La notte di Natale del 1758 Johann Palitzsch (1723 - 1788), un agricoltore appassionato di astronomia di una località vicino a Dresda, vide attraverso il suo telescopio un piccolo batuffolo luminoso che giorno dopo giorno si spostava sullo sfondo del cielo stellato e aumentava di luminosità.

La cometa era tornata. Le osservazioni successive da cui furono dedotte le caratteristiche orbitali fugarono ogni dubbio in proposito: Halley aveva ragione. La cometa era la stessa del 1531, osservata da Pietro Apiano (1495 - 1552), del 1607, osservata da Keplero e Christian Longomontano (1562 - 1647), e del 1682, osservata dallo stesso Halley.

Un trionfo della scienza, in particolare di Newton, della sua teoria della gravitazione universale e di tutti coloro che avevano creduto in essa. Per i protagonisti principali fu un riconoscimento purtroppo postumo poiché Halley e Newton erano ormai scomparsi da tempo.

 

LA COMETA DI HALLEY

Ovviamente non è possibile chiudere il discorso senza un breve accenno alla protagonista femminile del nostro racconto.

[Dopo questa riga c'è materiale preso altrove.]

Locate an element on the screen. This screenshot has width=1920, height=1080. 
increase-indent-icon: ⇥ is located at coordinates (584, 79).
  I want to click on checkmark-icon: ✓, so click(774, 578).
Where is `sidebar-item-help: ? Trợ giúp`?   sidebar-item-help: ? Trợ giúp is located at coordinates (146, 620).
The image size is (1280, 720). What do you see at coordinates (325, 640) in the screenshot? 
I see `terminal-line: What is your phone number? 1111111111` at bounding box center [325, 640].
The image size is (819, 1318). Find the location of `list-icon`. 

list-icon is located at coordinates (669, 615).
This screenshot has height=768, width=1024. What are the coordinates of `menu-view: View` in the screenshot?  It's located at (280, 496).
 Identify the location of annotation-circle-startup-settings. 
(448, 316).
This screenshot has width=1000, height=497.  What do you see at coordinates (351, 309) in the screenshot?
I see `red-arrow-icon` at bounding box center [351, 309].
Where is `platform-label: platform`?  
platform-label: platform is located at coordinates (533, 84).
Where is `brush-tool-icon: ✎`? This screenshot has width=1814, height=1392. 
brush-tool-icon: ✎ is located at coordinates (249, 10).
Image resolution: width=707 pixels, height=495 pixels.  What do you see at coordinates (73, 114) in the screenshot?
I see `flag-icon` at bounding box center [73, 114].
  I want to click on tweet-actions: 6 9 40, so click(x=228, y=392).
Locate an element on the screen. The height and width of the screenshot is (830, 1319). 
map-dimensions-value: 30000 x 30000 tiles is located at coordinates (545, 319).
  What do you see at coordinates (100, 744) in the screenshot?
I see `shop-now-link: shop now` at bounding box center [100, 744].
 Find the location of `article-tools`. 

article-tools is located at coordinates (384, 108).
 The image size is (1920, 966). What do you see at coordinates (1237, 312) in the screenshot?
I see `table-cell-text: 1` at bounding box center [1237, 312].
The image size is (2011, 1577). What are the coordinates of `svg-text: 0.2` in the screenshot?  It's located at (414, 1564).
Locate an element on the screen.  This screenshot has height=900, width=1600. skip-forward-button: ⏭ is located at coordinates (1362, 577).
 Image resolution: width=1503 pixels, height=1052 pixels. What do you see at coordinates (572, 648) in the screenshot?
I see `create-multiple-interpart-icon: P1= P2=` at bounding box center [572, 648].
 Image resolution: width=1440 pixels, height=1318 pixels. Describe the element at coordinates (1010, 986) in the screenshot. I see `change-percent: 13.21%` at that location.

Sull’argomento è stato scritto moltissimo e non è questa la sede per un discorso approfondito.

Il primo passaggio di cui si ha una certa sicurezza risale al 240 a.C.; nelle antiche cronache cinesi vi sono indizi di passaggi ancora più antichi (soprattutto nel 466 a.C. e nel 1057 a.C.) ma non vi è nulla di certo.

 

Famosissimo il passaggio del 1301 al quale Giotto si ispirò per la cometa apposta nel suo affresco riguardante la Natività all’interno della Cappella degli Scrovegni a Padova.

 

Molto importanti i passaggi del 1835 e del 1910 durante i quali la cometa fu osservata e studiata con tecniche ormai moderne; durante quest’ultimo transito la Terra fu investita dalla coda della cometa e la pubblicazione di questa notizia senza le dovute precauzioni scatenò un’ondata di paura e terrore fra le popolazioni che temevano di morire soffocate dalle presunte esalazioni venefiche sprigionate dalla cometa.

Molto deludente il passaggio del 1986 (l’ultimo), probabilmente il transito più sfortunato da duemila anni a questa parte; la cometa passò lontanissima dalla Terra e, nel nostro emisfero, raggiunse a malapena la visibilità ad occhio nudo.
Il sottoscritto la osservò per la prima volta al telescopio il 14 novembre 1986 quando era ancora di settima magnitudine (ben al di sotto della visibilità ad occhio nudo); poì seguì un lungo periodo di cieli nuvolosi e coperti e quando finalmente tornò il sereno fu un’emozione fortissima vederla con l’ausilio di un modesto binocolo nella costellazione dell’acquario in corrispondenza di una tripletta di stelline che sembravano il profilo di una piccola corona.

Durante il prossimo passaggio le cose andranno sicuramente meglio; arrivederci quindi al 2062.